Iran’s neighbor Qatar was until recently the world’s largest supplier of liquefied natural gas. Last year, according to S&P Global Platts figures, Qatar supplied 22 percent of the global LNG. In the event of a war, this supply could be disrupted.
"Should tensions in the Middle East escalate, it is likely that spot Asian LNG prices would rise to reflect the concern that Middle Eastern LNG supply could be reduced if the Strait of Hormuz was closed or supply through the Strait limited," analyst David Lenesma from the Oxford Institute for Energy Studies told S&P Global Platts.
This should provide some breathing room for LNG producers; some of them are struggling to turn in a profit amid a stable oversupply resulting from the addition of several-large-scale projects in the past couple of years.
However, some note that the chances of Qatar getting involved in the conflict are not too great.
"Qatar is friendly with both sides and is unlikely to be targeted," S&P Global Platts quoted an unnamed analyst from a trading house. "Except in the event of a full blockade of the Strait of Hormuz, the issues are unlikely to have any significant impact on LNG flows. And any full blockade will be very much short-lived."
In other words, there is enough LNG supply available outside the Middle East to keep a lid on prices even if a war between the United States and Iran breaks out. Indeed, last year Australia overtook Qatar as the world’s top supplier of the fuel, exporting 77.9 million tons last year, according to new data from consultancy EnergyQuest. To compare, Qatar exported some 75 million tons. Related: How To Short The World’s Largest Oil Company
"The LNG market is currently oversupplied; hence an interruption to LNG exports from Gulf countries, in the unlikely event such interruption should take place, can be balanced by supplies from outside the region and product in storage at import terminals over a period of weeks, if not months," analyst Morten Frisch told S&P Global.
Despite the small chance of Qatar getting embroiled in a conflict, the fact of its proximity to Iran could be enough to push LNG prices on the spot market higher. This is what happens with oil prices every time tensions flare up in the Middle East, regardless of how intense the flare-up actually is. Commodity markets are sensitive to geopolitical risk, regardless of the actual danger of supply disruption.

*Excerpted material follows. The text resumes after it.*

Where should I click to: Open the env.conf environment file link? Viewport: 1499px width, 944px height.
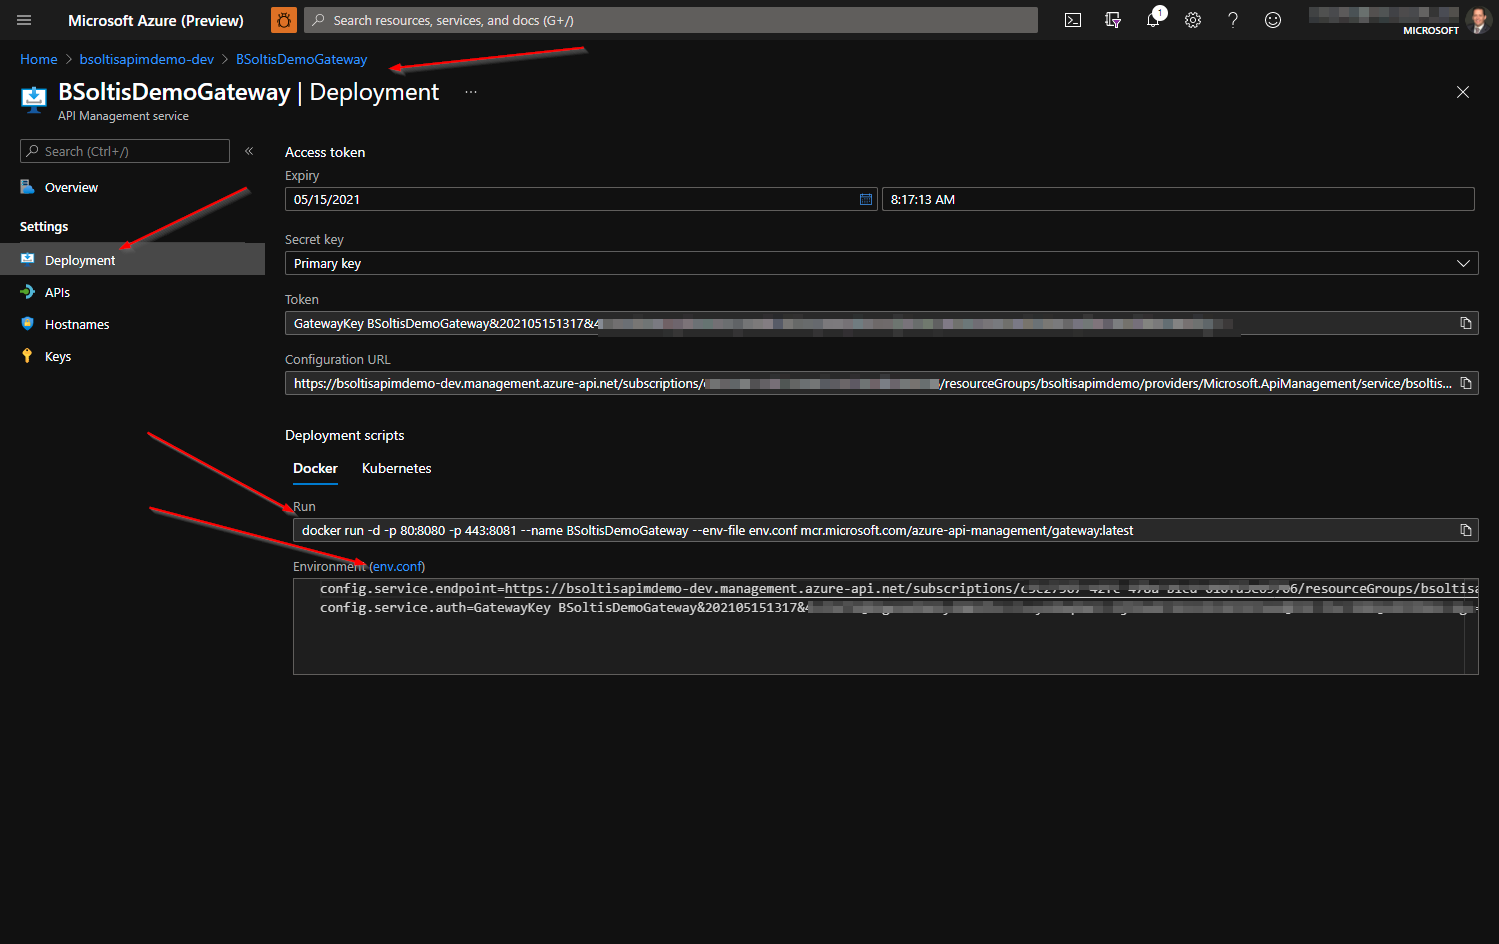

Because of this heightened sensitivity, LNG prices could start trending higher soon. For now, they are stable, but that’s not just because of the relatively low risk for a supply disruption. It’s because the Christmas holidays are a time of lower trading activity, which have this year coupled with low liquidity. Supply of LNG in some of the major consuming regions, such as Europe, is ample, which would provide a cushion against price shocks in case Qatar does get involved in an open conflict in the Middle East.
Meanwhile, fresh data showed that China broke another LNG import record last month, taking in 7.189 million tons of the fuel, according to Refinitiv Eikon data reported by Reuters. That was almost 16 percent higher than its November LNG imports and suggests the world’s top LNG importer, too, has enough LNG to weather a potential disruption, no matter how short-lived it might be. In LNG, it’s business as usual.